The ZTDs calculated from the ERA surface P, T, and e data (2.5° × 2.5° analysis) show a globally averaged accuracy of 3.26 cm and 3.34 cm respectively while using the A&N model and Saas model. They are comparable to the performance of those calculated from local meteorological observations. The RMS errors of ZTDs calculated from the ERA surface P, T, e, and PWV data range between 1.26 and 1.55 cm for the four reference data sets. The approach using the ERA PWV data together with suitable vertical reduction is of the same level of accuracy with respect to the results from NWM pressure level data.

Some common characteristics are noticed during validations using different reference data sets: for ZTDs calculated from P, T, and e, forecast data perform similarly to analysis data and higher spatial resolution does not result in better accuracy; for ZTDs calculated from P, T, e, and PWV, analysis data and higher spatial resolution both yield slightly but definitely better accuracy.
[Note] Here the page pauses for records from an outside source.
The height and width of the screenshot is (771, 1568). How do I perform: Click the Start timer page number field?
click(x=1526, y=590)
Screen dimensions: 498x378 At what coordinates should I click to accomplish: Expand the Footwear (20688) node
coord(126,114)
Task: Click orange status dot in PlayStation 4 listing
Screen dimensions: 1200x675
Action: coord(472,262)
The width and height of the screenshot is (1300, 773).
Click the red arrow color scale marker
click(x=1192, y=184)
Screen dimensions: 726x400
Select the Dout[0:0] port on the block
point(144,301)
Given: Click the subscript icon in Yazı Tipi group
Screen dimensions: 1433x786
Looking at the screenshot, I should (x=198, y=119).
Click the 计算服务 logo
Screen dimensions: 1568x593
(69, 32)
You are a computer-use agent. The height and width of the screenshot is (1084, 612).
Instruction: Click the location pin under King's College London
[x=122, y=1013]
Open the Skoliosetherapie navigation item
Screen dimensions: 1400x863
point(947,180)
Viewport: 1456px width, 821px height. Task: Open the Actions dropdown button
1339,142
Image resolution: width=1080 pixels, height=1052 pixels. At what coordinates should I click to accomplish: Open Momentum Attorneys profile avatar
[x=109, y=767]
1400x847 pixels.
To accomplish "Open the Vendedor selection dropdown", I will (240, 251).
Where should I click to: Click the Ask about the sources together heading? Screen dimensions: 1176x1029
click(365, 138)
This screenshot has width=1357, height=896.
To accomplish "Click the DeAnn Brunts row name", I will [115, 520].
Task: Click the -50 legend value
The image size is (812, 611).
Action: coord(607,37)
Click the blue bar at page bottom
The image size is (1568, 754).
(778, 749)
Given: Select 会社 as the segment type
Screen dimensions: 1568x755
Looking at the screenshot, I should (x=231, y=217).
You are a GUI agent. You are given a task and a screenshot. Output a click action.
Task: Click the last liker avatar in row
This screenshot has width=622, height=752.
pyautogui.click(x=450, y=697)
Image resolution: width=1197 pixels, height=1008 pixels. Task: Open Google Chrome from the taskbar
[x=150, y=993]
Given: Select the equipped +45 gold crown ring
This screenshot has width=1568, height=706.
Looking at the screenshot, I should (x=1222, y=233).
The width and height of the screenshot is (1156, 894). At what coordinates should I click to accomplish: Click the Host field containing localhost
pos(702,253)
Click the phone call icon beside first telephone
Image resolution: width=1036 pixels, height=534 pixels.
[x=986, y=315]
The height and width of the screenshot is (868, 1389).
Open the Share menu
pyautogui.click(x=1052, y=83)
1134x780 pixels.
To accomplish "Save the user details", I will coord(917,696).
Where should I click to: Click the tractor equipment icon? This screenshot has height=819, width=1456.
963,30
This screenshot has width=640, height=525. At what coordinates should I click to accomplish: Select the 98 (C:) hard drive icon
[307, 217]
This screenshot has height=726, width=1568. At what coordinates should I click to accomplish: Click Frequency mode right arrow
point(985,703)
Due to its globally and seasonally constant coefficients, the Saas model shows obvious biases in most zones, especially remarkable underestimations of ZWD over the tropics and the subtropics of NH. With the gridded lapse rates from GPT2w, the A&N model displays lower offset, while an overestimation of ZWD by about 2 cm is also seen over the tropics, implying requirement of further refinement.

Tropospheric parameters determined from NWM surface data is also capable of satisfying the accuracy requirement of many geodetic applications and can facilitate users without local meteorological instruments. Using NWM surface data instead of pressure level data cut down the budget for memory and transmission bandwidth and provides great convenience to remote users.